Exercise objective:
Update the listing from its first line through the line containing "pos(406,687)" by replacing "popup" with "dialog". Reproduce those lines with nothing else changed.

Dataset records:

..............................

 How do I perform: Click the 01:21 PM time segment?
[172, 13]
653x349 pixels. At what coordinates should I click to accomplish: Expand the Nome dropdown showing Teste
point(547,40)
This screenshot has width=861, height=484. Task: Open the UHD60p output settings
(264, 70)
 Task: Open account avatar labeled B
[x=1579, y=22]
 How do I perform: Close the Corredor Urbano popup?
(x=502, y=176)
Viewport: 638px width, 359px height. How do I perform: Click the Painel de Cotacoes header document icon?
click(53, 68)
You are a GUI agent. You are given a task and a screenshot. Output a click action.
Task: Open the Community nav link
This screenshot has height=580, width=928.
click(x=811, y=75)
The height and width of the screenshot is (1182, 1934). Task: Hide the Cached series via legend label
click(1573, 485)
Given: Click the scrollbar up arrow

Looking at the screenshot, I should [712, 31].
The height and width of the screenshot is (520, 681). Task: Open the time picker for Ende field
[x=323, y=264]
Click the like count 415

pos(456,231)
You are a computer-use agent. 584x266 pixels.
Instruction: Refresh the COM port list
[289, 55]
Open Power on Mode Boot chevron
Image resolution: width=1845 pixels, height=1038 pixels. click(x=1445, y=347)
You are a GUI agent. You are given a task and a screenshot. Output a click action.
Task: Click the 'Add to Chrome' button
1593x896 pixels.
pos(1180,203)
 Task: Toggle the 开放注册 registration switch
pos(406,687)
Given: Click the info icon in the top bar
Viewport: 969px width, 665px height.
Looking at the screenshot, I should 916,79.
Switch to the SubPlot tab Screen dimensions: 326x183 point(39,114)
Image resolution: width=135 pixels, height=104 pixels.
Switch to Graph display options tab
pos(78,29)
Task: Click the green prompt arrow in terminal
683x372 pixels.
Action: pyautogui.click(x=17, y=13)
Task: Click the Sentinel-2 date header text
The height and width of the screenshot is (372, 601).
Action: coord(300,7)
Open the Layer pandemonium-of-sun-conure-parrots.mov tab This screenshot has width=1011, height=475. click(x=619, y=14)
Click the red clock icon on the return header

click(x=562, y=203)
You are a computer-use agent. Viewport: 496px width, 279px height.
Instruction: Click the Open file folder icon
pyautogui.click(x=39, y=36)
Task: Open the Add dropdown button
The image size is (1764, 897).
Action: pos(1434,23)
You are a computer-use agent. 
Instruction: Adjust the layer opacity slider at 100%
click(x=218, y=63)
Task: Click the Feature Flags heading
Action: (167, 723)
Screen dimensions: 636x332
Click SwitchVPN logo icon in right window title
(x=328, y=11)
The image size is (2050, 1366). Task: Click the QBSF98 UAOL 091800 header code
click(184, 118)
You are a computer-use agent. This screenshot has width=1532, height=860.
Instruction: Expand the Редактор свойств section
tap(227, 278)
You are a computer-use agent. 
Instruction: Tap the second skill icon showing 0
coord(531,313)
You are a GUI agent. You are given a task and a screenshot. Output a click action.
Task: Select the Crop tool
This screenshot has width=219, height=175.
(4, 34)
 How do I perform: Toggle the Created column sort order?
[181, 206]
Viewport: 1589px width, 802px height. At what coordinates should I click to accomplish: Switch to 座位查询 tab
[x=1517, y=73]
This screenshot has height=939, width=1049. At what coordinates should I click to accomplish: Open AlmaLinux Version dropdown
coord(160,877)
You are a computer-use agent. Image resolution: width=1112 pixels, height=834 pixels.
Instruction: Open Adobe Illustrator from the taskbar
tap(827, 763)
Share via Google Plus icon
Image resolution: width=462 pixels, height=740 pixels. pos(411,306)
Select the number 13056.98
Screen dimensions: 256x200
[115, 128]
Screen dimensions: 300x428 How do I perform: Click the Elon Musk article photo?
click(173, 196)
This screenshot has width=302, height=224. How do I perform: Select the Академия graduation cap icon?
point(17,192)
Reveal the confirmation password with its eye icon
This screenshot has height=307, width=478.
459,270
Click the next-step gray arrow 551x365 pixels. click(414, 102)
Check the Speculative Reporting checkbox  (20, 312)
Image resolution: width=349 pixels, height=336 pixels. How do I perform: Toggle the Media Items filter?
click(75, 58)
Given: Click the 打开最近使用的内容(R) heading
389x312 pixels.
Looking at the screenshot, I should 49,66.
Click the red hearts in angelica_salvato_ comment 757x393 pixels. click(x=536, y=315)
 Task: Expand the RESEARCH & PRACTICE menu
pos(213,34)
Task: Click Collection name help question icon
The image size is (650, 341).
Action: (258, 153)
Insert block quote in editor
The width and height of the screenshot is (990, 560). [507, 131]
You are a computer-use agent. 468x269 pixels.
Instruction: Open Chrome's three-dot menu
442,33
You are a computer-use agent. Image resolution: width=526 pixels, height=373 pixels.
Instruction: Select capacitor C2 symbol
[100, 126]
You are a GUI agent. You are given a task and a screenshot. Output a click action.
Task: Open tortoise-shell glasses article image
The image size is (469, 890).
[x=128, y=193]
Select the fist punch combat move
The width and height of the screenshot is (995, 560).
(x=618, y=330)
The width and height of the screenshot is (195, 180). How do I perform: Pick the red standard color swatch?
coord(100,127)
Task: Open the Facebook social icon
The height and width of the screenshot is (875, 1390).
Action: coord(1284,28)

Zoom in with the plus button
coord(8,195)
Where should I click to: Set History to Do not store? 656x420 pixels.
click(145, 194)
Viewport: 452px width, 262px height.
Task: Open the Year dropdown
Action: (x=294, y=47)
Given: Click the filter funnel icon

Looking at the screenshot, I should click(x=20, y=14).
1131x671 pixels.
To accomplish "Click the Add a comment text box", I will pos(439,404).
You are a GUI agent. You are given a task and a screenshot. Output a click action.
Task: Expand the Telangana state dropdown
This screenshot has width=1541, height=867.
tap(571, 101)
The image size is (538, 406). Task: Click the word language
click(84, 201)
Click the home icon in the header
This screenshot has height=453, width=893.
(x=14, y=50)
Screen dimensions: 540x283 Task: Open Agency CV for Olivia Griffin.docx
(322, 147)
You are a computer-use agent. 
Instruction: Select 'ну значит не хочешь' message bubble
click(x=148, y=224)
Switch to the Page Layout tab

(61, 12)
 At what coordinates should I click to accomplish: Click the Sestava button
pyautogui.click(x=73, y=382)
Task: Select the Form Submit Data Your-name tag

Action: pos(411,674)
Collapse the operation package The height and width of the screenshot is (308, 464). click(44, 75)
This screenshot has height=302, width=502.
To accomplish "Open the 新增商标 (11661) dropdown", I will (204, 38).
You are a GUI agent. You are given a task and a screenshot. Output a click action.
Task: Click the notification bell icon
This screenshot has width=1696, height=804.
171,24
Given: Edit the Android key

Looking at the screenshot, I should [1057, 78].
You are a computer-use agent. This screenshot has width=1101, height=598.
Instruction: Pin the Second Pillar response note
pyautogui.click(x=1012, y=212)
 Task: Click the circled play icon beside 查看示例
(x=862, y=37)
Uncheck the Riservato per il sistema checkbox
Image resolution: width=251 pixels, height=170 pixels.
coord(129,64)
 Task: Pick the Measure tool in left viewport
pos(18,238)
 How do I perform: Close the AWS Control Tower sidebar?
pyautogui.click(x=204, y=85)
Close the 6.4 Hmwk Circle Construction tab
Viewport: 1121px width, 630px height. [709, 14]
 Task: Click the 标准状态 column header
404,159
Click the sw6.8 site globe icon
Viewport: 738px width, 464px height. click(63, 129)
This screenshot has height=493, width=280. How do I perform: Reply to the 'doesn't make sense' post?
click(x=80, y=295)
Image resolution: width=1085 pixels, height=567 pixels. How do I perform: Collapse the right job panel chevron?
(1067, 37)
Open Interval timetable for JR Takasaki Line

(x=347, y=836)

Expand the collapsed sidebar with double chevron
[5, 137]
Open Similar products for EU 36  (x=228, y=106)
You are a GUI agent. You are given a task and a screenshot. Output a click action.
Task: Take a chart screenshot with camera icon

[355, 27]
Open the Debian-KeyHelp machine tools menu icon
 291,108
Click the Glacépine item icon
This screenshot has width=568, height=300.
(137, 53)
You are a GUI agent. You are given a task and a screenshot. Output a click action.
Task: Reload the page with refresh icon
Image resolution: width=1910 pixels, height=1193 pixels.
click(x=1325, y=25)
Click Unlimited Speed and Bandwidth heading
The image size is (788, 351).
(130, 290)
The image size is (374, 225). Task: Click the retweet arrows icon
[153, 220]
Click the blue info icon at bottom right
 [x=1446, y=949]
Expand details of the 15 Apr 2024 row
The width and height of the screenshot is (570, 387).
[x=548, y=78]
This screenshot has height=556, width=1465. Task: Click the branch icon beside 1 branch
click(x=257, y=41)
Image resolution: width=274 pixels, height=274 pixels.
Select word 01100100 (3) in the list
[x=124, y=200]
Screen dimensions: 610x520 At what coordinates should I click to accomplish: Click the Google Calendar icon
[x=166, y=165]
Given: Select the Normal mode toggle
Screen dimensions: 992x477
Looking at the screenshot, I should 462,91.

..............................

Finished task:
 How do I perform: Click the 01:21 PM time segment?
[172, 13]
653x349 pixels. At what coordinates should I click to accomplish: Expand the Nome dropdown showing Teste
point(547,40)
This screenshot has width=861, height=484. Task: Open the UHD60p output settings
(264, 70)
 Task: Open account avatar labeled B
[x=1579, y=22]
 How do I perform: Close the Corredor Urbano dialog?
(x=502, y=176)
Viewport: 638px width, 359px height. How do I perform: Click the Painel de Cotacoes header document icon?
click(53, 68)
You are a GUI agent. You are given a task and a screenshot. Output a click action.
Task: Open the Community nav link
This screenshot has height=580, width=928.
click(x=811, y=75)
The height and width of the screenshot is (1182, 1934). Task: Hide the Cached series via legend label
click(1573, 485)
Given: Click the scrollbar up arrow

Looking at the screenshot, I should [712, 31].
The height and width of the screenshot is (520, 681). Task: Open the time picker for Ende field
[x=323, y=264]
Click the like count 415

pos(456,231)
You are a computer-use agent. 584x266 pixels.
Instruction: Refresh the COM port list
[289, 55]
Open Power on Mode Boot chevron
Image resolution: width=1845 pixels, height=1038 pixels. click(x=1445, y=347)
You are a GUI agent. You are given a task and a screenshot. Output a click action.
Task: Click the 'Add to Chrome' button
1593x896 pixels.
pos(1180,203)
 Task: Toggle the 开放注册 registration switch
pos(406,687)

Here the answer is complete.